Is it okay if I wrote a story based on true historical events?
I had a story in mind that basically came from a true historical event in the 1930's. I won't be using real people for the characters but the main storyline is somewhat based on what actually happened. I'll try making it a little different, a little modern, but I think it'll be obvious where the idea about my storyline came from. Will that be considered rude or insensitive of me since actual people did die during those times in the past?
This post was sourced from https://writers.stackexchange.com/q/34529. It is licensed under CC BY-SA 3.0.
3 answers
Historical fiction based on real events is a huge part of the genre of historical fiction. In fact, the taste today seems to be for stories that are as close to historical events as possible, with authors often basing their stories on one particular character (famous or otherwise) and often including notes almost apologizing when they rearrange actual events to make the story work more neatly. Historical fiction, in other words, is increasingly becoming documentary fiction.
0 comment threads
Yes, this is commonly called "Alternate History"
To cite from Wikipedia:
Alternate history or alternative history (Commonwealth English), sometimes abbreviated as AH, is a genre of fiction consisting of stories in which one or more historical events occur differently. These stories usually contain "what if" scenarios at crucial points in history and present outcomes other than those in the historical record. The stories are conjectural, but are sometimes based on fact. Alternate history has been seen as a subgenre of literary fiction, science fiction, or historical fiction; alternate history works may use tropes from any or all of these genres.
What you want to do is perfectly normal.
As long as you are not trying to make it a comedy and thereby being insensitive towards the groups of people that have died in that time you are free to write whatever comes to your mind.
0 comment threads
What you describe, if I understand it correctly, is historical fiction. That's a genre with a long and proud tradition. It includes works as diverse as Ivanhoe, War and Peace, The Three Musketeers, and All Quiet on the Western Front. It can be close to historical events, which, as Mark Baker points out, is the modern trend, or it can be as imaginative as Dumas' works. How true you stay to historic events is entirely up to you.
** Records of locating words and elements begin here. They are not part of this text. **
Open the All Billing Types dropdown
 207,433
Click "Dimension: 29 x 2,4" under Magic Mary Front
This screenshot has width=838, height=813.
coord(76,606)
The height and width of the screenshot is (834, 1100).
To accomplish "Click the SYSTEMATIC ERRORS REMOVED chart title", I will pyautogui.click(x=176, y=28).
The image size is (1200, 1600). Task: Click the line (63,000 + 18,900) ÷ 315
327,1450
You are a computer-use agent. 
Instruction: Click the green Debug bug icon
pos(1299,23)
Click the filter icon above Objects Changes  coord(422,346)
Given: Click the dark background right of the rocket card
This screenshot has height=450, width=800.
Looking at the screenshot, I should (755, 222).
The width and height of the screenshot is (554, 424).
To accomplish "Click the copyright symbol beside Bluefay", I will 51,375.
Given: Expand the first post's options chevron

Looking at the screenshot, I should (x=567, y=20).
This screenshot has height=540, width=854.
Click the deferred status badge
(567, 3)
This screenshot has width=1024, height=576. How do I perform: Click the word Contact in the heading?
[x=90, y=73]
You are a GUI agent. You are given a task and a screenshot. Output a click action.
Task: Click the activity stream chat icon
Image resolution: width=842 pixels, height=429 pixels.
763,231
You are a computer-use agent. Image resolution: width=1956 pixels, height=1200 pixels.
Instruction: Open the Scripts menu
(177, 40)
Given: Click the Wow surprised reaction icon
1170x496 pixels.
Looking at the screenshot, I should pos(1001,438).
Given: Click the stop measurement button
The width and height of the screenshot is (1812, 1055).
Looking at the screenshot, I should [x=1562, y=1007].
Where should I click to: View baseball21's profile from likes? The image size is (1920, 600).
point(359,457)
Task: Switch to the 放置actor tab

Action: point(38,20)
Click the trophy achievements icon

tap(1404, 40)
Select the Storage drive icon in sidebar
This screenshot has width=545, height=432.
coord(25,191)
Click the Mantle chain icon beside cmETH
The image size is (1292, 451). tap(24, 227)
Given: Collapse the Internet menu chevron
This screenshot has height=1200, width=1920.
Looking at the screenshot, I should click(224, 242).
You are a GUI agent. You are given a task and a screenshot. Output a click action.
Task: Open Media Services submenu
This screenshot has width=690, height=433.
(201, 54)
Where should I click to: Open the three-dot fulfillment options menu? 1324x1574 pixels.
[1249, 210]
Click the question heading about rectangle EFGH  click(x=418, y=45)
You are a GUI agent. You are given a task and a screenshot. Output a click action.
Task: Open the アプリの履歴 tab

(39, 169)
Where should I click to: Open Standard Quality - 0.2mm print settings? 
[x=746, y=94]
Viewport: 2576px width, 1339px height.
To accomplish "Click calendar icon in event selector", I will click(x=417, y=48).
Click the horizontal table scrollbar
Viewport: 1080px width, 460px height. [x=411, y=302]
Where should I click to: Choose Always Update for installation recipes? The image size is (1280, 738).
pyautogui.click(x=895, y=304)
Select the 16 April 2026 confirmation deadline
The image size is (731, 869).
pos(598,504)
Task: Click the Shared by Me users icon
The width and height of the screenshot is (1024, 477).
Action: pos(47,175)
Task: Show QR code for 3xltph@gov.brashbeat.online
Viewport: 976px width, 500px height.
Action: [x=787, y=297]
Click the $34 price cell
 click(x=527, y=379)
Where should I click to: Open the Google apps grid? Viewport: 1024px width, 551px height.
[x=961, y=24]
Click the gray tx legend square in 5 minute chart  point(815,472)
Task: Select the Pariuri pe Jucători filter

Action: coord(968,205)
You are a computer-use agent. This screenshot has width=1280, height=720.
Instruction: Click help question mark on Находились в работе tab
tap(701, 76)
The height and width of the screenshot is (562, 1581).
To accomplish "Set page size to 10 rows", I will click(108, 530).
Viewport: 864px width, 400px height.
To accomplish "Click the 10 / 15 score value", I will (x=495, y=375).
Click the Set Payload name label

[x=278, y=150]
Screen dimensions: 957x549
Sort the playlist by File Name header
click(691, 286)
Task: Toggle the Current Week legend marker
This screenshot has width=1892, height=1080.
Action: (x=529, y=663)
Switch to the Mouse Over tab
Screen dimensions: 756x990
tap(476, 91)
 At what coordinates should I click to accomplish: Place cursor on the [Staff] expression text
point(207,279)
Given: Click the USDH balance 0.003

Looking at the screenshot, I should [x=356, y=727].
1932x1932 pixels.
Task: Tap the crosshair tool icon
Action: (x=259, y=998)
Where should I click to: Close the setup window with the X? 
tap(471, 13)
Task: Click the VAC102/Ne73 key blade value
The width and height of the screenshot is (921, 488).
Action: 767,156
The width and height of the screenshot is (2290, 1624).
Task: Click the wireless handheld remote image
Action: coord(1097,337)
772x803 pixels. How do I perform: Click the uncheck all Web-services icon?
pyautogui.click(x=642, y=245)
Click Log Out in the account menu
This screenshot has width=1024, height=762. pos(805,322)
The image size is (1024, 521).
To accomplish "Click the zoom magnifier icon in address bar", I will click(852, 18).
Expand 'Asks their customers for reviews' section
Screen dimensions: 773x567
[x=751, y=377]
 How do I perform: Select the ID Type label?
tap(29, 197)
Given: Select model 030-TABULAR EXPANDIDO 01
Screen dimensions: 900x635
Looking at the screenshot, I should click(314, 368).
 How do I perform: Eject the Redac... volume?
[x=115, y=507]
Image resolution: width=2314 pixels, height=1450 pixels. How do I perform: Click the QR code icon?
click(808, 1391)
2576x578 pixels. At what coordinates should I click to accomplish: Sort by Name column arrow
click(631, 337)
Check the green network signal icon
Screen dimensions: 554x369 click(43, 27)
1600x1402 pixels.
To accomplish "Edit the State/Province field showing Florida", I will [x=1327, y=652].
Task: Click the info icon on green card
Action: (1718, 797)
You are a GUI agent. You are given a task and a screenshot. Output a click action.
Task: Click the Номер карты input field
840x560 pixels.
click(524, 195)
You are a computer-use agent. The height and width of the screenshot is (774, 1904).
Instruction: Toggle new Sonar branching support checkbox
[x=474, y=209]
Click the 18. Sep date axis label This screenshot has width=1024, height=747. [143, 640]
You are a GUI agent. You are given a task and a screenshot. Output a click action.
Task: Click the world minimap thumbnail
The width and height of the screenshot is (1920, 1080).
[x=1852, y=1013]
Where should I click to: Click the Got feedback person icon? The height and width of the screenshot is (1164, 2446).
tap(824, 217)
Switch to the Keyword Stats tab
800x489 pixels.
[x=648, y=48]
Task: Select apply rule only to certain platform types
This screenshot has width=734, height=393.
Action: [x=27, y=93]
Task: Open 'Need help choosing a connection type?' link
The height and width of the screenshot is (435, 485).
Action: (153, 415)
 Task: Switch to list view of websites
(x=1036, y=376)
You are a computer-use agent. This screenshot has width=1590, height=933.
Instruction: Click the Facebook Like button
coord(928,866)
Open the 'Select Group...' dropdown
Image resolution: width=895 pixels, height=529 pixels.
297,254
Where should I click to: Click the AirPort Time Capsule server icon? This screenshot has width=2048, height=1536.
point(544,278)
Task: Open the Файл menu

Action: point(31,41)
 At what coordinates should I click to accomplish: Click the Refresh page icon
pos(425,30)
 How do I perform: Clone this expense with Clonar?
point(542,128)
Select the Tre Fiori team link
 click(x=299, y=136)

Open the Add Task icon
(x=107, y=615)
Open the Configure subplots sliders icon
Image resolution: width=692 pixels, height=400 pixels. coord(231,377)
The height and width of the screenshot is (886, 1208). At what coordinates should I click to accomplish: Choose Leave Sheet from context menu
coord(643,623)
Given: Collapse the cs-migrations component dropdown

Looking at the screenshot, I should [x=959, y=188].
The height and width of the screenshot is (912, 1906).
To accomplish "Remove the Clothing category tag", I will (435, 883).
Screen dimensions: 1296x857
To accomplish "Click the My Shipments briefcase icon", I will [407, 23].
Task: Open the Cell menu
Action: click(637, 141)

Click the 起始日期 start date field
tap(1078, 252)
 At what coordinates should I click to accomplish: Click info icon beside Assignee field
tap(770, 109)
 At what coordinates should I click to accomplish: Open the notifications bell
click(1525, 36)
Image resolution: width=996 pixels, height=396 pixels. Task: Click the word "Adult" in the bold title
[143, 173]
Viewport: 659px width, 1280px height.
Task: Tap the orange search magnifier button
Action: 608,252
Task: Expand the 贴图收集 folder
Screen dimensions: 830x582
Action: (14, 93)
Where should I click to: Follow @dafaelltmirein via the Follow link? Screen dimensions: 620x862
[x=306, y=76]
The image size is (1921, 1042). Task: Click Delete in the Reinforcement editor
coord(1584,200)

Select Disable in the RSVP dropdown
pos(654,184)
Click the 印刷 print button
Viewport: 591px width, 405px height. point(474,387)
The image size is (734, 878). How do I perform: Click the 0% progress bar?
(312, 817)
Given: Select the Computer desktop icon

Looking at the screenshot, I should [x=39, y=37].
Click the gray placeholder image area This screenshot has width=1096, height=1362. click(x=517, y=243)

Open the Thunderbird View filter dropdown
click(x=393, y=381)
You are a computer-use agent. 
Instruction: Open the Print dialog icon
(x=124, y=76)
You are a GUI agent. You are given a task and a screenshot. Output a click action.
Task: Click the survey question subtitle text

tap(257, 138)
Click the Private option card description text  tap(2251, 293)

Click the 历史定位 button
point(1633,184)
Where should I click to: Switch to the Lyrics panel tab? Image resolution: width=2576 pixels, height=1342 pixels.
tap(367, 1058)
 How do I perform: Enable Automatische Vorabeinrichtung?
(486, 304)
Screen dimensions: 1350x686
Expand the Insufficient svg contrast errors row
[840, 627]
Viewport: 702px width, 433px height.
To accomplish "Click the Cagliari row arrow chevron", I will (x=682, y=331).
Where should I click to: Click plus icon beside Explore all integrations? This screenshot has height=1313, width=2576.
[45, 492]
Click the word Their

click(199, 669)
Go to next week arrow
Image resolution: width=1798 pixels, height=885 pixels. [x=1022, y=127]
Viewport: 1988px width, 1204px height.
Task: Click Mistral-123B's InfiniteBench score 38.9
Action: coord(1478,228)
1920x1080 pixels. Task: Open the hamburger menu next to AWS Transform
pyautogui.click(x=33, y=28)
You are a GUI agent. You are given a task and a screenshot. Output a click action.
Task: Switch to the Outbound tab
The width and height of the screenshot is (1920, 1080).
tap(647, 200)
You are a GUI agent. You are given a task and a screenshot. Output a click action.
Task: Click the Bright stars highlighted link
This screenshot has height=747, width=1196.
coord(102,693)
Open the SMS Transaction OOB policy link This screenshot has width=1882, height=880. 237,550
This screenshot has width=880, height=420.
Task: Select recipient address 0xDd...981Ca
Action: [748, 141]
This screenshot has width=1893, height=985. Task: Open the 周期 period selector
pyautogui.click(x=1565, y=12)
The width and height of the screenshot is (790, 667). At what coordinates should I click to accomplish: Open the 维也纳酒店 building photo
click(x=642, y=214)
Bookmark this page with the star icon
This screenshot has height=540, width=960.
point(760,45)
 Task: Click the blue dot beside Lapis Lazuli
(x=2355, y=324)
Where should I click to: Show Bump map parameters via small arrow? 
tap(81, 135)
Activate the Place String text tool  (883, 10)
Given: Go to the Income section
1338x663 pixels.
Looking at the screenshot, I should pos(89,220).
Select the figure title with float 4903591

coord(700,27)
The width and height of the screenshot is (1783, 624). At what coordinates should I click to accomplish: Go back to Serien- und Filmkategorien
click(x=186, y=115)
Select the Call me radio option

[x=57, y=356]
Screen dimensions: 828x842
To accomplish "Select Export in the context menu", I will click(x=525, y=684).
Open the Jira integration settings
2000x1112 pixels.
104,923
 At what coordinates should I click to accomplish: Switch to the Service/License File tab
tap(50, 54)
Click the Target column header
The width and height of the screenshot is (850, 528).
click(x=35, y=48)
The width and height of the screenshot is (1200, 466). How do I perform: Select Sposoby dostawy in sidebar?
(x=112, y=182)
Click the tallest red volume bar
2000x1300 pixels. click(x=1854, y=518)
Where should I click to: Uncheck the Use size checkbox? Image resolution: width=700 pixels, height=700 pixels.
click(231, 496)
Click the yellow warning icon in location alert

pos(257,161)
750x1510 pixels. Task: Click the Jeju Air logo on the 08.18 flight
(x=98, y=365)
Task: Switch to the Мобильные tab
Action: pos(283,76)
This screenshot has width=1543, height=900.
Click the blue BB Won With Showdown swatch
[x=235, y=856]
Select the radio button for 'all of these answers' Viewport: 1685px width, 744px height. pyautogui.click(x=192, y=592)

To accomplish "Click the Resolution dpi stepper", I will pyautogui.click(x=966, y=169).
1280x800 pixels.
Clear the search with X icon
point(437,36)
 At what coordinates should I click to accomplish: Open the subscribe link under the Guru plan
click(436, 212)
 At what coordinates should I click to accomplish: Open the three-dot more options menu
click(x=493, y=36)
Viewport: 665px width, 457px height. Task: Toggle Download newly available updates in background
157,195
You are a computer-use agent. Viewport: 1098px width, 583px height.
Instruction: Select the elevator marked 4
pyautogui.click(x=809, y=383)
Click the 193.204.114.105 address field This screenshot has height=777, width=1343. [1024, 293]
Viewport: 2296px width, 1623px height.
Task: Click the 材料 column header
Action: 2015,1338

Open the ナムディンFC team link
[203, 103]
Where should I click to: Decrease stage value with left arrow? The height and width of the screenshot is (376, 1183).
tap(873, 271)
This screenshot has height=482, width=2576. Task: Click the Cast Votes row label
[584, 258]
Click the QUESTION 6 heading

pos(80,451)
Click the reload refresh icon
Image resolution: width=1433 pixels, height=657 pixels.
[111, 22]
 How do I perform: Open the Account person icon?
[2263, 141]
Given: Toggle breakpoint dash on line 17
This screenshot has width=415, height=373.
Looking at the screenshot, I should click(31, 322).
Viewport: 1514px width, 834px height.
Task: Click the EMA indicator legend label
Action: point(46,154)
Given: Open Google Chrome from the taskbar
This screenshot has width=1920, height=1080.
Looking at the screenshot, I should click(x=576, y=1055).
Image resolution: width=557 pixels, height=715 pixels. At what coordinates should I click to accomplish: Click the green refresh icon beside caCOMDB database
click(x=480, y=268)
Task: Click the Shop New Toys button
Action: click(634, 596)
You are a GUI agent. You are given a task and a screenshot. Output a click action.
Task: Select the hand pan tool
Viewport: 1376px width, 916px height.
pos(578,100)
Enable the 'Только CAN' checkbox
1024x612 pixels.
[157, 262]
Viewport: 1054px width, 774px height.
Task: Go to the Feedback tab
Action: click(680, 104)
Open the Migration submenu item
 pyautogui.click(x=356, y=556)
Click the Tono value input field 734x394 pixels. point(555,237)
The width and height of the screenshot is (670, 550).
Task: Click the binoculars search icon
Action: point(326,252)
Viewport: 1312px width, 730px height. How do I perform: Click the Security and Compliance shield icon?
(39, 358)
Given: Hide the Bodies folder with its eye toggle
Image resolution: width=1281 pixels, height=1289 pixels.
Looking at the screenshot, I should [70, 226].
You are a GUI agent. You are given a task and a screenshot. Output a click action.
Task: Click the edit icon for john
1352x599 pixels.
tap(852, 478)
I would draw your attention in particular to Catch 22. It's hilarious (in parts). It's a satire. And it's about the soldiers in WW2. People died during those times. Quite a few of them, in fact. The tragedy doesn't mean you have to treat the time period like it's somehow sacred. You can write about it, people should write about it (otherwise, it would just be forgotten), you needn't be afraid to find the beautiful, and the funny, and the grotesque, in a hard situation.
If you go and imply that nobody in fact died in the ugly period you base your story on, or if you go "it's great that they died", people might get upset. Otherwise, have fun.